Forest Tennant M.D., Ph.D., of the Veract Intractable Pain Clinic in West Covina, California, presented the results. The study included 12 patients suffering from intractable pain, which is a term that has come out of the legislative and legal system and refers to a group of patients that are the most serious of pain patients. These patients have severe and constant pain, 24-hours a day, which causes many to be bed bound and house bound. "We think intractability has something to do with neuroplasticity of the brain, which imbeds the memory of the pain in the brain, similar to a phantom limb pain. These people are truly debilitated and miserable and to date the only thing they've been able to do is take care of it symptomatically and there's been no hope in sight, we just try to keep them comfortable, it's really palliative care," Dr. Tennant comments.
Patients in the study described their pain as severe and constant and that it interfered with sleep and eating patterns. All the patients required a long-acting opioid for pain suppression and a short-acting opioid for breakthrough pain. All patients gave informed consent via a protocol approved by an Institutional Review Board to receive this HCG compound and be part of the study.
HCG is made in the pituitary gland in conjunction with growth hormone and is often used for weight loss, although controversial. Dr. Tennant received a call from a weight control clinic, reporting that some of their patients with arthritis and fibromyalgia were getting better while receiving HCG. Dr. Tennant has been working with hormone therapy for decades trying to help the intractable pain patient and began this small study using HCG.
This hormone is comprised of two amino acid sub-units, which provide a theoretical basis for use in pain treatment. One unit contains follicle stimulating hormone (FSH), luteinizing hormone (LH), and thyroid stimulating hormone (TSH). The other unit is an androgenic compound that increases cyclic adenosine monophosphate (cAMP) and nitric oxide (NO). The initial HCG was given in challenge dosages of 500 to 1,000 units to 12 intractable pain patients to determine possible side effects and a potentially effective dosage regimen.
Within one week, 8 of the 12 felt positive effects from their challenge dosage and continued HCG for over one year in a dosage of 1,000 to 3,000 units a week, reporting increased energy, improved mental concentration and memory, less depression and fewer pain flares. Six of the eight reported a pain free hour. "Zero pain is the endpoint we have in pain treatment. I have been working with intractable pain patients since 1975 and for this to occur in this group of patients in quite a shock," Dr. Tennant said. There were also no side effects from the treatment reported. Seven of the eight (87.5%) significantly reduced their opioid usage by 30 to 50 percent.
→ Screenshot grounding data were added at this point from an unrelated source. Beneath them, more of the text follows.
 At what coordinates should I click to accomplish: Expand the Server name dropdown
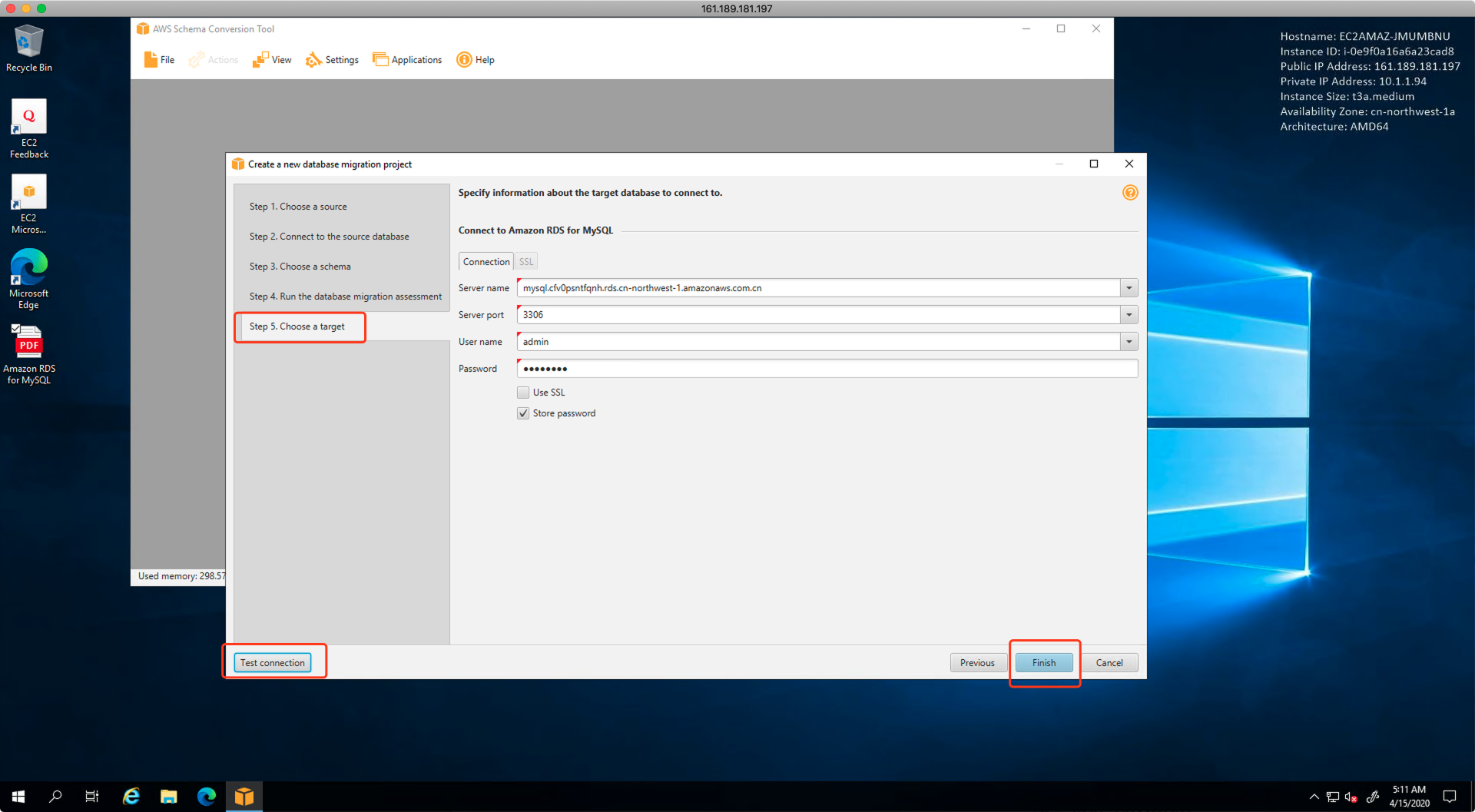tap(1129, 288)
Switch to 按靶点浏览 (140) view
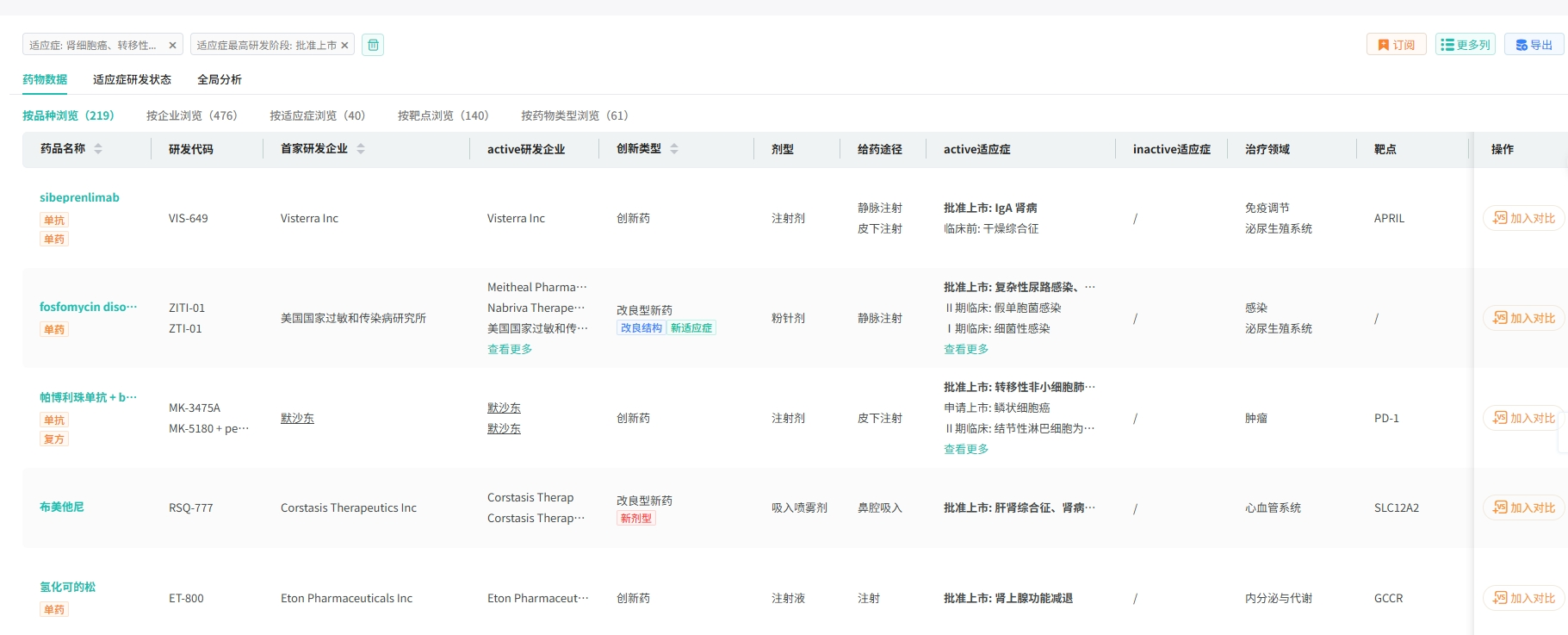 [x=443, y=115]
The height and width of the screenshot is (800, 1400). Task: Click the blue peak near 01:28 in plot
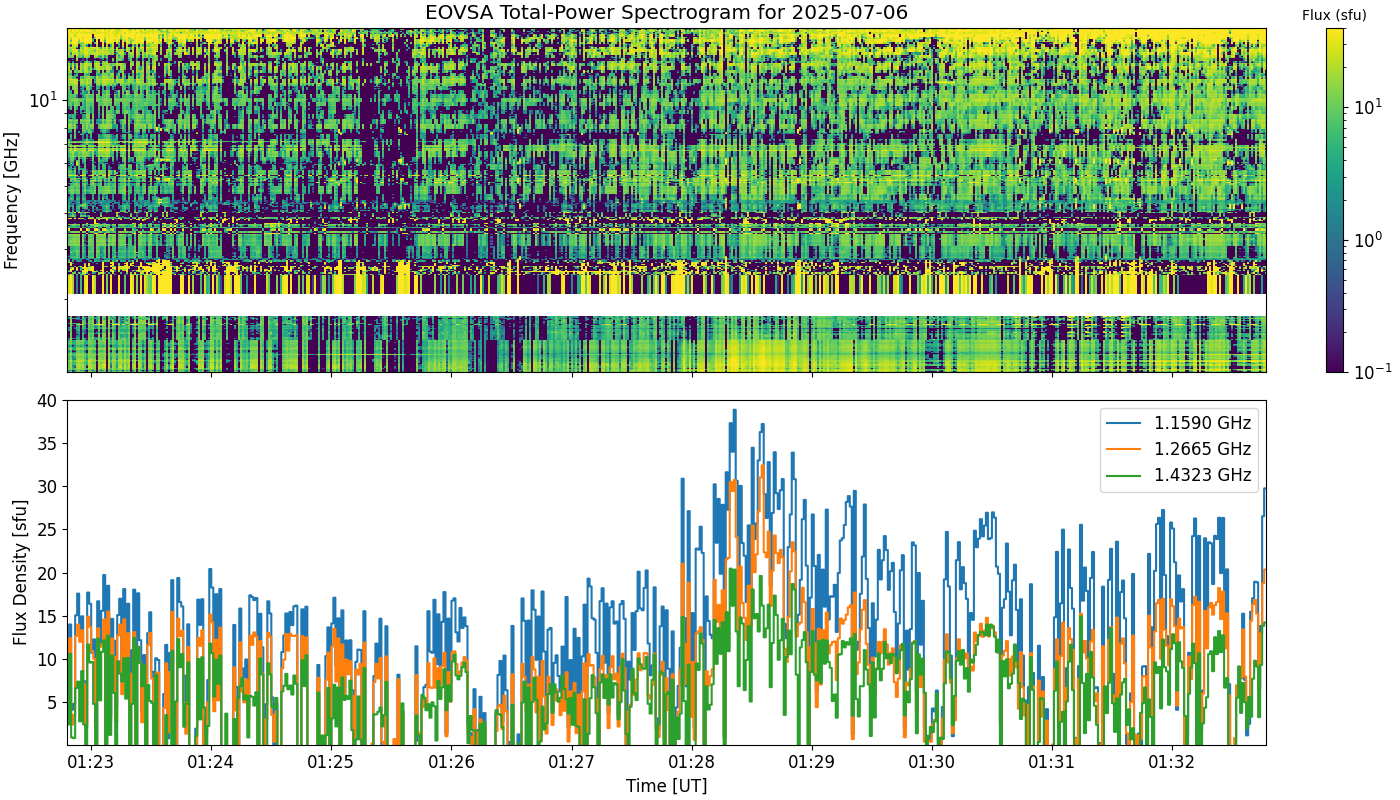click(734, 411)
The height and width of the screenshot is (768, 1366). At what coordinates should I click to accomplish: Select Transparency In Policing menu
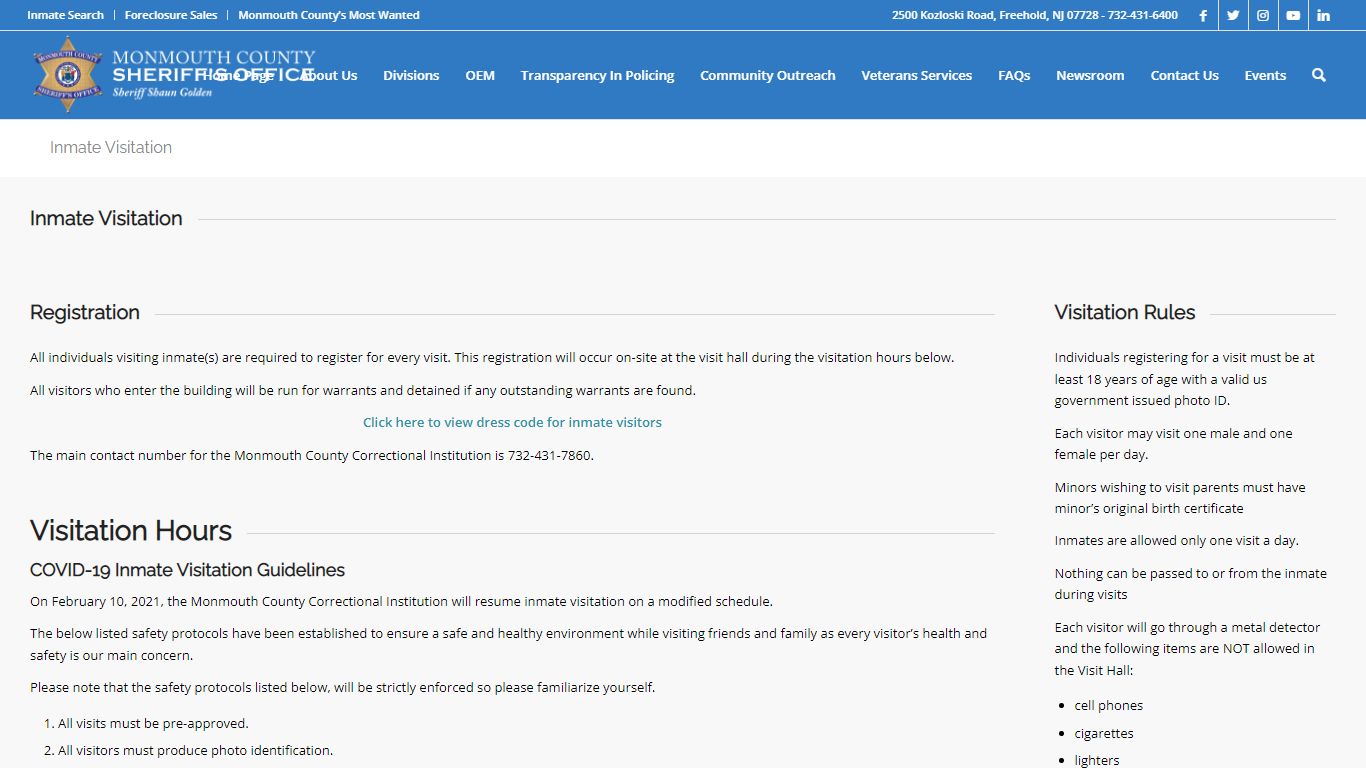tap(597, 75)

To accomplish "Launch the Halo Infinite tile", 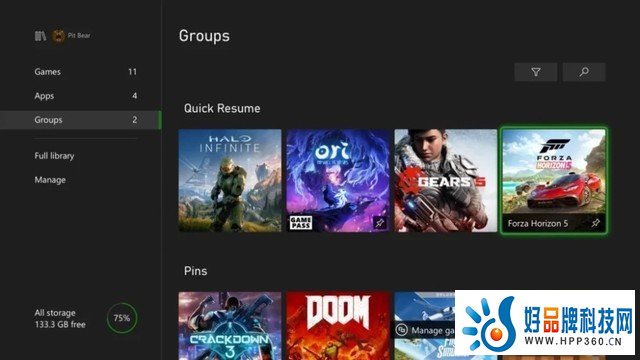I will (x=230, y=181).
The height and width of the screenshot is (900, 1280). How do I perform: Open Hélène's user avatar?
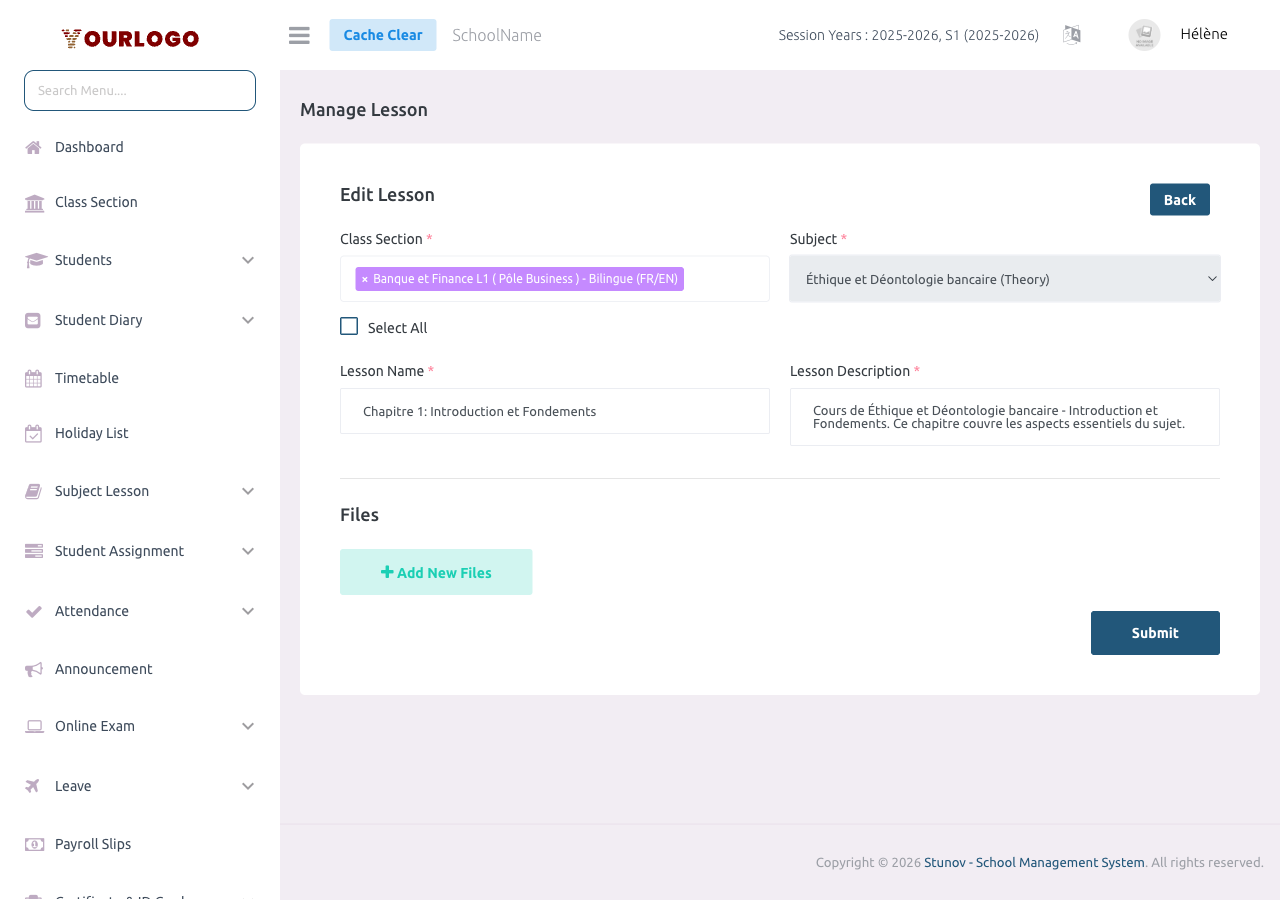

The symptom improvement observed in these patients calls for advanced clinical trials and suggests that HCG may correct some of the adverse neuroplasticity associated with severe intractable pain. "To have people actually say they have some hours in the week that they don't feel pain is very significant. This hormonal treatment has some curative effects and may be able to reverse some of the brain and nerve damage that is being done," Dr. Tennant concludes.